Exercise text:
Saturday 4 April 2020

Extraordinary times (week 3)

I suspect that this might be my last blog post on the lockdown, unless (or until) something catastrophic happens to family, friends or myself. Things feel as if they are settling into a new routine. [Postscript: a post about April mostly features my Mum being in hospital.]

We are keeping in touch with family and friends a little-and-often: quantity compensating to some extent for lower quality (I really, really miss hugs). I particularly miss outings with my mum (who has dementia): it's hard to keep an online conversation going for long with someone who has little memory and is persistently singing "Yankee Doodle" or "London Bridge" at the other end, whereas it was relatively easy to chatter about things in the environment on an outing.

As I noted last week, online Pilates works pretty well. Zumba is more challenging, but also more fun: who says you can't dance badly in your own living room? I haven't found an adequate online or home-based substitute for climbing. We're lucky that there are lots of footpaths and lanes near our home; we're exploring places we've never discovered before within a mile of home. The spring flowers are looking lovely, and bluebells will be out soon.

With no more university teaching for a while, it's been more meetings than classes. An online PhD viva worked surprisingly well, though I think it was more stressful for everyone than a normal face-to-face one (and that's stressful enough!). I'm learning to schedule gaps between meetings, and also a lunch-break, because these now have to be scheduled. Face-to-face, comfort breaks can be negotiated informally in-the-moment, but that's much harder to do online. Basically, working from home is more intense, particularly when it's back-to-back meetings. And particularly when those meetings involve rethinking all the plans we had for the next several months (no face-to-face interviews, no observational research...).

It still seems very surreal, knowing that the current situation is really challenging and distressing for many while it's actually just a bit weird for us. But it seems like a "new normal", at least for a while.

Exercise:
Answer these questions on the lockdown blog post.
(a) Which two songs does the writer's mum persistently sing during online conversations?
(b) For which activity has the writer found no adequate online or home-based substitute?
(c) Besides gaps between meetings, what else is the writer learning to schedule?
The data after this blog post have no connection to it.

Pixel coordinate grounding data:
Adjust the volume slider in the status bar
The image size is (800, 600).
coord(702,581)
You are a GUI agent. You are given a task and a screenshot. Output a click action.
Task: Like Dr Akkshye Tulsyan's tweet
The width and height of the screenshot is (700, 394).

Task response:
(a) "Yankee Doodle" and "London Bridge."
(b) Climbing.
(c) A lunch-break.